→ Text for analysis:
BEGIN
That is certainly what it can feel like when things suddenly seem like we haven’t learned anything! We think we’re making progress and then we wake up one morning and it is like we haven’t learned a damn thing. Skills seem absent, motivation seems in the toilet, we’re scared and confused and it FEELS like we’ve lost something.

We haven’t lost anything. Let me repeat that: we haven’t lost a dang thing. Learning is learning. Skills are skills. Sure, if we sat on our hands for years and didn’t do anything we might see skills atrophy, get rusty from disuse. But just ask anybody who ever learned to ride a bike and then didn’t ride a bike for a long time if they regained their bike-riding skills when they got back up on a bike –

Because they did. Same thing for the skills needed to deal with anxiety. Sure, it isn’t fun. And I’m going to explain in a minute what setbacks actually are. But it isn’t about losing anything.

Setback 2

So, what ARE setbacks?

Ladies and Gentlemen, please fasten your Seat Belts

ANYONE who is fighting their way up and out of anxiety runs into several standard “bumps” in the road. I’ve only realized recently that not much has been written about these bumps (at least not that I’ve found) so it’s time to shed some light on the subject.
END
→ What to do:
Can you write out the entire passage on anxiety setbacks, word for word? The lines that come next are unrelated to the passage above.

→ Entries supplied:
BEGIN
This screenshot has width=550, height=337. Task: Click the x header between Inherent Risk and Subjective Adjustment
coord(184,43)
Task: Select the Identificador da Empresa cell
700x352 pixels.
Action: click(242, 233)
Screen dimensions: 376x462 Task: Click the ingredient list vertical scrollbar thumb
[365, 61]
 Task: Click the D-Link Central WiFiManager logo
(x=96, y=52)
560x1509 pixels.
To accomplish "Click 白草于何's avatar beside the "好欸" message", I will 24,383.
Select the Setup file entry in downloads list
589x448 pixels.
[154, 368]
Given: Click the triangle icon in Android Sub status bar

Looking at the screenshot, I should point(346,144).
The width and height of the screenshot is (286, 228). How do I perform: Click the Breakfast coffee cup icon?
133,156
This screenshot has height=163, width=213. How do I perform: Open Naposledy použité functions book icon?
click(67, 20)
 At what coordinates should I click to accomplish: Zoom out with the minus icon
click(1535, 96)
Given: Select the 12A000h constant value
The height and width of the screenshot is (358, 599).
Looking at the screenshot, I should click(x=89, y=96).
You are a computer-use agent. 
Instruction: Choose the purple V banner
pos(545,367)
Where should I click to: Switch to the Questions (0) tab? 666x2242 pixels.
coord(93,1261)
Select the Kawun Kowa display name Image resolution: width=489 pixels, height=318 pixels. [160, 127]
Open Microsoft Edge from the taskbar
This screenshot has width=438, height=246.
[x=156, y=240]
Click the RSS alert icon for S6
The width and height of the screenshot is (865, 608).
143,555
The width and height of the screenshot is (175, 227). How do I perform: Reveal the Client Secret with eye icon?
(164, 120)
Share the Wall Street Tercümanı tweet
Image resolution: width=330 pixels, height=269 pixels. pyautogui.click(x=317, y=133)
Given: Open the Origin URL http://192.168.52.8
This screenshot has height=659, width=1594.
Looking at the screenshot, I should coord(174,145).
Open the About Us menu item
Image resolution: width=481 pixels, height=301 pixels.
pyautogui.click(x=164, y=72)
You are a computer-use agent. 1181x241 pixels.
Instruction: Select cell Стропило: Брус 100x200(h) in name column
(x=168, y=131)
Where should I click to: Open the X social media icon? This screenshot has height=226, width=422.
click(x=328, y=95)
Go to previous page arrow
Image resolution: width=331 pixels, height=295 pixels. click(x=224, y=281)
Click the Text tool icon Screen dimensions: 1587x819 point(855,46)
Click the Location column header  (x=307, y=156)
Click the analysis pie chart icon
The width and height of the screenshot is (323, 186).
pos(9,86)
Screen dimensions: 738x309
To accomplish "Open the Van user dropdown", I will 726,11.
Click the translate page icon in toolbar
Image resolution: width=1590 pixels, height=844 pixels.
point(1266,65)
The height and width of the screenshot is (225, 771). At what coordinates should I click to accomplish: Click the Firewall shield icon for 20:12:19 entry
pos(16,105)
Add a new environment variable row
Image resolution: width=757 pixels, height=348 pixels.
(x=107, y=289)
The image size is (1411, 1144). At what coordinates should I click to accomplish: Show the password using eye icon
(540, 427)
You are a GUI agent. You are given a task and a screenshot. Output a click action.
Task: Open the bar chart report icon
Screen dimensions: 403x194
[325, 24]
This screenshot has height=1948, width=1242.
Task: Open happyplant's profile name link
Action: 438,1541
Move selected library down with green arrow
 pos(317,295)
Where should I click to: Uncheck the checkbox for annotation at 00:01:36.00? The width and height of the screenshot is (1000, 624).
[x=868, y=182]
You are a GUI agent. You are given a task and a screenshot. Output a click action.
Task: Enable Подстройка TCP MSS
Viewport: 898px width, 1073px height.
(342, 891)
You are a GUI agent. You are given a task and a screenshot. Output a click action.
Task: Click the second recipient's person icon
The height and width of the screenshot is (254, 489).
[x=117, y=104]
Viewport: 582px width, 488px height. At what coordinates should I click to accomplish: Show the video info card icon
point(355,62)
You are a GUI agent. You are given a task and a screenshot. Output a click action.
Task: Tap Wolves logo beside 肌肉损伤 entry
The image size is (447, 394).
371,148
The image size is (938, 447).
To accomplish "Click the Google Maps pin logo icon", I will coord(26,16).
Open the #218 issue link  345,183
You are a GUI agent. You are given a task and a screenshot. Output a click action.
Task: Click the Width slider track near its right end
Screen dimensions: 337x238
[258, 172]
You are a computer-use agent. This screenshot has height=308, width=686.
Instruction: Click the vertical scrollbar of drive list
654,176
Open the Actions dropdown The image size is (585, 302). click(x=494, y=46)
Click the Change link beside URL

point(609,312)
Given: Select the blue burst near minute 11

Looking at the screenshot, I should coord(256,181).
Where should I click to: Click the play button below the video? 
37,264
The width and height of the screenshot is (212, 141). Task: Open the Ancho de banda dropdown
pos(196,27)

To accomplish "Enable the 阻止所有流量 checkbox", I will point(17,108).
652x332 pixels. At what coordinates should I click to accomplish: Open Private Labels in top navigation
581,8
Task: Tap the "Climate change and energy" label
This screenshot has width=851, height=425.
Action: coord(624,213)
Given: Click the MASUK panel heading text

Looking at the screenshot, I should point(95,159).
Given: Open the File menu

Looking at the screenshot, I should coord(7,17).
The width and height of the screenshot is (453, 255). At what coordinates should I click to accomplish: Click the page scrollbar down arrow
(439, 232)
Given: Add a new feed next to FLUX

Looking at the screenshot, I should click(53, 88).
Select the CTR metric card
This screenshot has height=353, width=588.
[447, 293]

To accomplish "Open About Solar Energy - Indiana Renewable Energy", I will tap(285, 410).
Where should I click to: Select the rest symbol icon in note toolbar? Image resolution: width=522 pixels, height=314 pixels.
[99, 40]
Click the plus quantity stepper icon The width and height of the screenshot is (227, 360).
END
→ Exercise result:
That is certainly what it can feel like when things suddenly seem like we haven’t learned anything! We think we’re making progress and then we wake up one morning and it is like we haven’t learned a damn thing. Skills seem absent, motivation seems in the toilet, we’re scared and confused and it FEELS like we’ve lost something.

We haven’t lost anything. Let me repeat that: we haven’t lost a dang thing. Learning is learning. Skills are skills. Sure, if we sat on our hands for years and didn’t do anything we might see skills atrophy, get rusty from disuse. But just ask anybody who ever learned to ride a bike and then didn’t ride a bike for a long time if they regained their bike-riding skills when they got back up on a bike –

Because they did. Same thing for the skills needed to deal with anxiety. Sure, it isn’t fun. And I’m going to explain in a minute what setbacks actually are. But it isn’t about losing anything.

Setback 2

So, what ARE setbacks?

Ladies and Gentlemen, please fasten your Seat Belts

ANYONE who is fighting their way up and out of anxiety runs into several standard “bumps” in the road. I’ve only realized recently that not much has been written about these bumps (at least not that I’ve found) so it’s time to shed some light on the subject.